As rapturous as a perfume commercial and as romantic as an Old Navy ad, Atonement rarely touches an audience’s romantic spirit or its emotional sensibilities. There’s a reason for that, mostly because it is told from the perspective of someone who never ever really knows love.
I can only assume that there is no love in the sad eyes of an elderly Briony Tallis (played as an old woman by Vanessa Redgrave). When she sits down for an interview in the last moments of the film she explains her culpability in the lost love life of the film’s main protagonists, Celia (Keira Knightley) and Robbie (James McAvoy). She wrote it down in a book called Atonement. Being a writer of considerable talent at the age of 13 (Saoirse Ronan), it’s no surprise that writing is her way of coming to terms with ending a budding love affair after falsely accusing Robbie of raping a house guest.

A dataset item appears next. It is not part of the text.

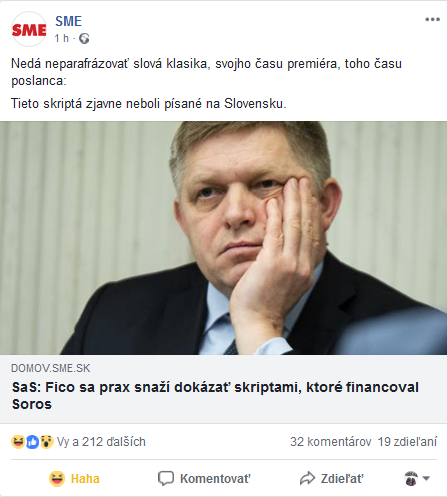Click the Like thumb icon in reactions summary
Screen dimensions: 447x497
[32, 442]
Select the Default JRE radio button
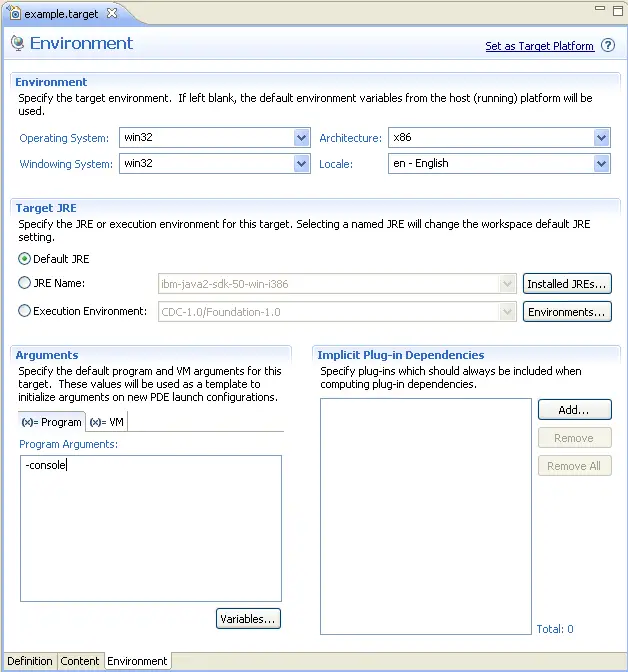Viewport: 628px width, 672px height. pyautogui.click(x=25, y=259)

Robbie, who worked on Celia’s family estate and aspired to be a practicing doctor, ends up as a soldier in WWII, choosing war over prison, and Celia is a nurse. They remain parted, mostly, throughout the film, and Briony at 18 (Romola Garai), also a nurse, just begins to realize the consequences of her actions.

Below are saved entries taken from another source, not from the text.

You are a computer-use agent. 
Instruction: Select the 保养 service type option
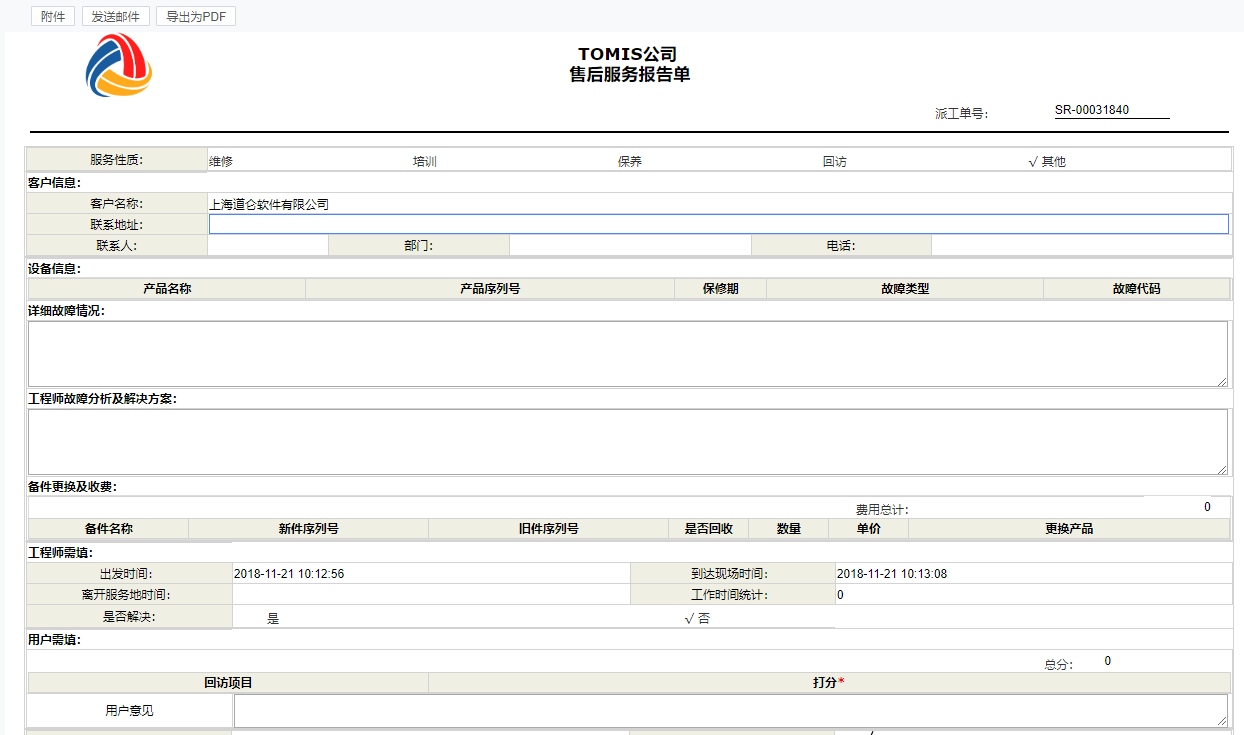click(x=630, y=161)
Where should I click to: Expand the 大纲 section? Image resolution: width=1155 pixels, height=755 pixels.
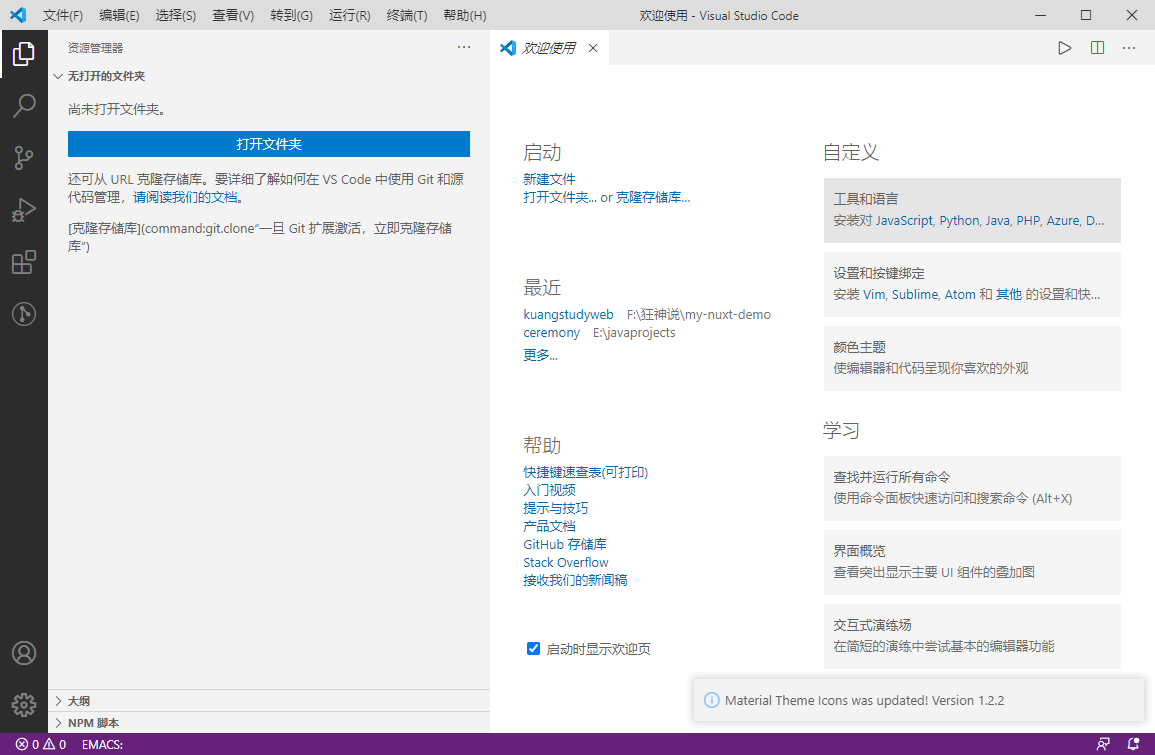tap(79, 701)
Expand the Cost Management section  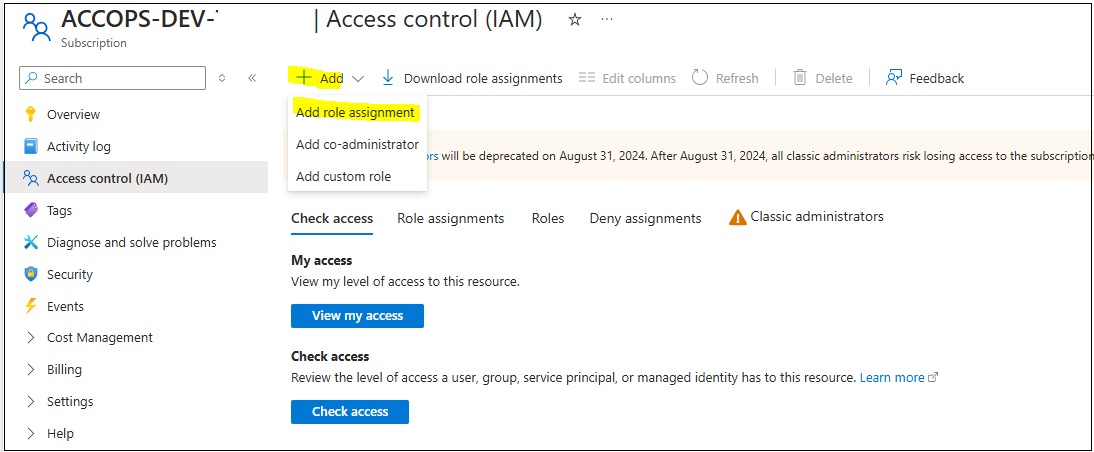(x=30, y=338)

The book is Briony’s attempt to, well, atone for the actions that devastated a love affair. She writes it because she wants to give the couple’s love the legitimacy it deserves. If Atonement is her way of making amends for what she did, she owes Robbie and Celia another apology.
Atonement‘s love story relies heavily on the screen chemistry of McAvoy and Knightley, whom barely share a moment on screen together beyond a quick fuck in the estate’s library. Like the failed love story in Anthony Minghella’s Cold Mountain, Celia and Robbie’s story is wholly intangible because we are never given the opportunity to fall in love with them falling in love. Unlike Cold Mountain, Atonement lacks the deeply human touch of a filmmaker as talented as Minghella.
One moment does stand out. It’s when we meet the 18-year-old Briony doing her self-determined penance as a nurse during WWII. At night when the other nurses are sleeping, Briony writes her story of a young girl who sees something she doesn’t understand, but thinks she does. Watching Briony attend to soldiers with care and selflessness, and discovering just how hard she has thought about her actions from only 5 years earlier, we begin to empathize with Briony.
Unfortunately, the film is hardly about Briony. Director Joe Wright focuses the project on what he may wish had been a grand, decorous romantic epic on the scale of Titanic. It’s not. Atonement is a film with annoyances that make little technical sense before an elderly Briony explains everything to us. After she does, the film feels more hollow than it did before. Atonement is a wasted, visionless bust. Now, it’s Wrights turn to atone?
Atonement, starring Keira Knightley and James McAvoy, directed by Joe Wright, is now playing in select cities.